TASK REQUIREMENTS: Copy exactly, beginning with the line holding "Click the '税務代理権限証書' option value link" and ending with the final line of the data beneath this task; copy nothing else, and leave out every picture.

[Items from a dataset]
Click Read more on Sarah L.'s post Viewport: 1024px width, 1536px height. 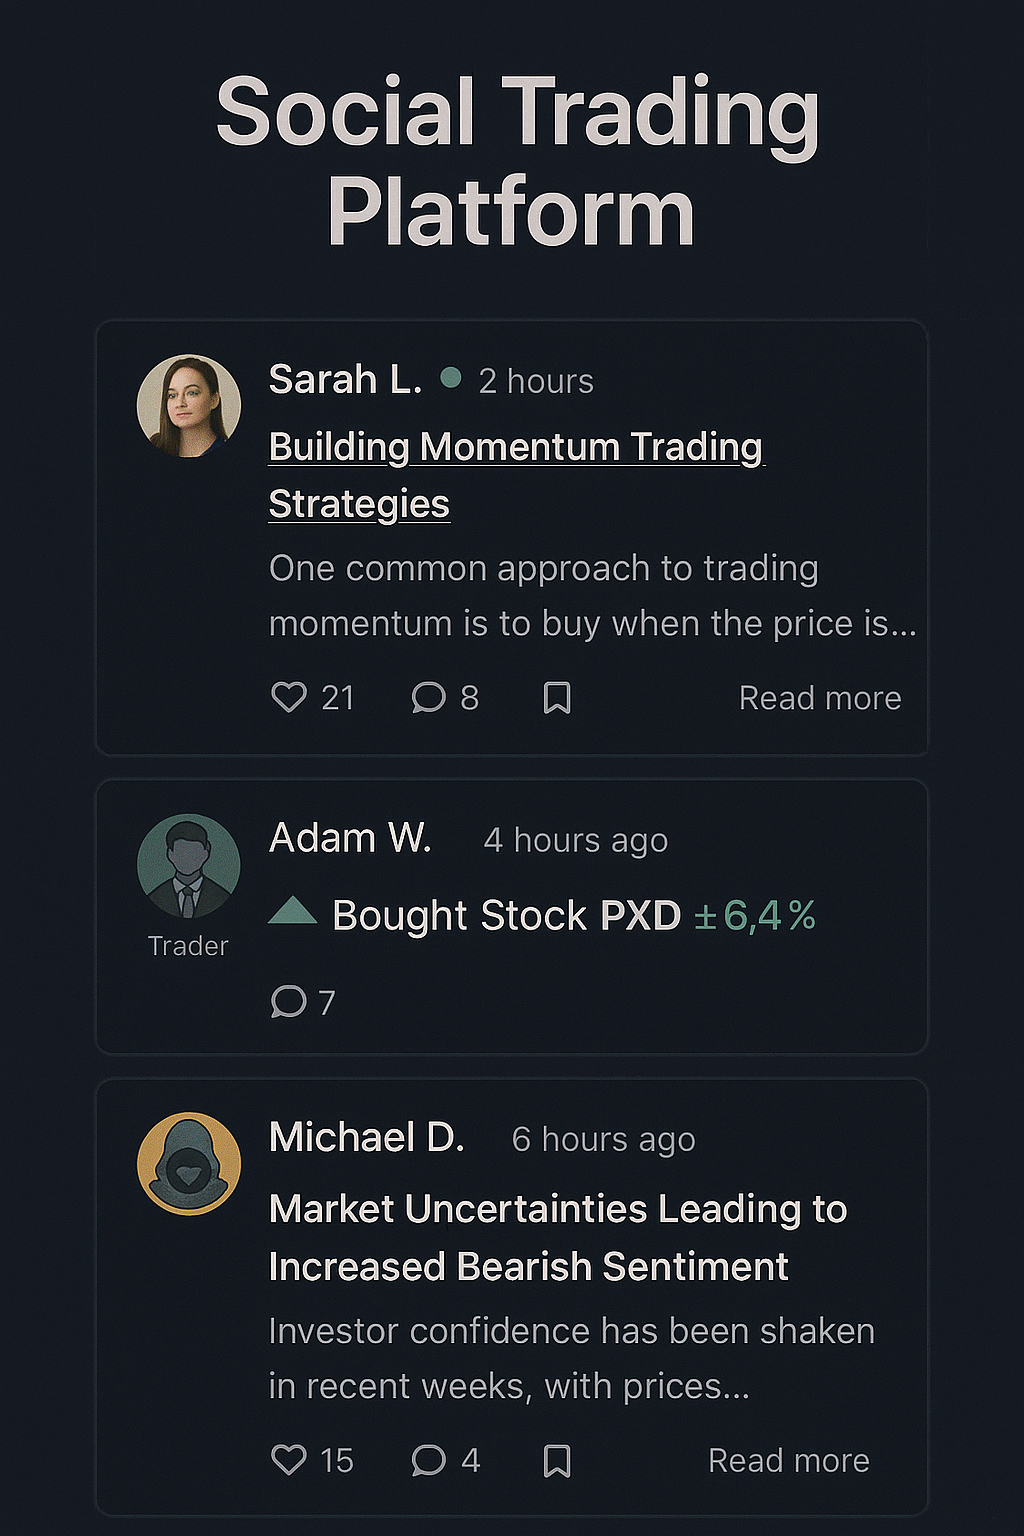pyautogui.click(x=820, y=698)
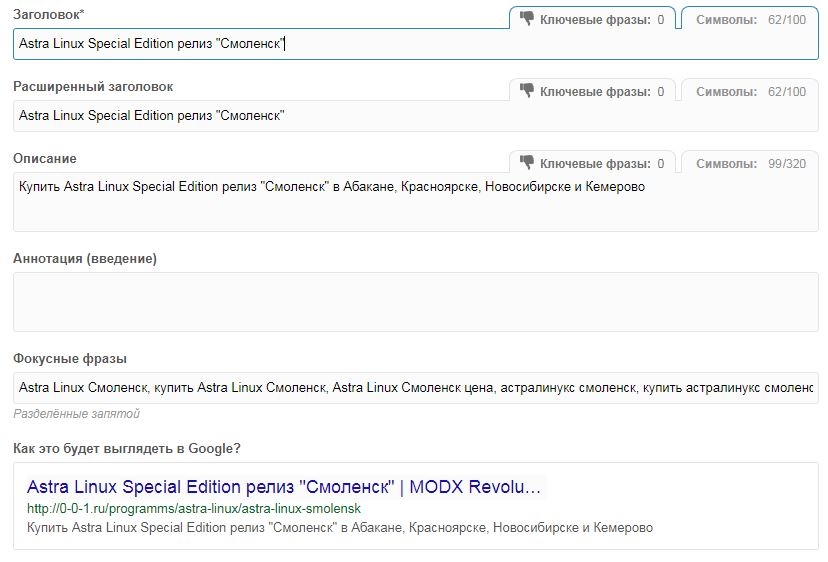Focus the Заголовок input field
This screenshot has height=562, width=828.
tap(416, 44)
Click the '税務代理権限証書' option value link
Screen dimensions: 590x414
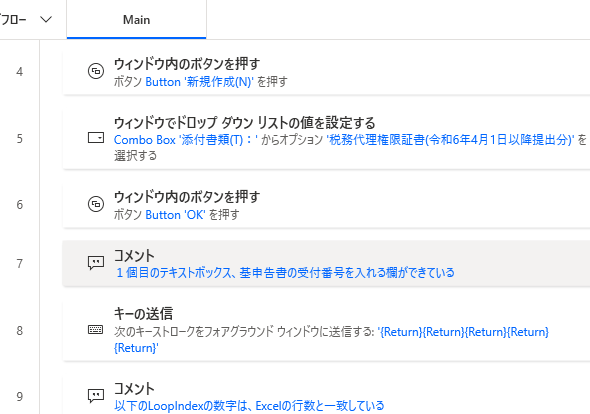click(450, 140)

SOLUTION BELOW:
Click the '税務代理権限証書' option value link
Screen dimensions: 590x414
click(450, 140)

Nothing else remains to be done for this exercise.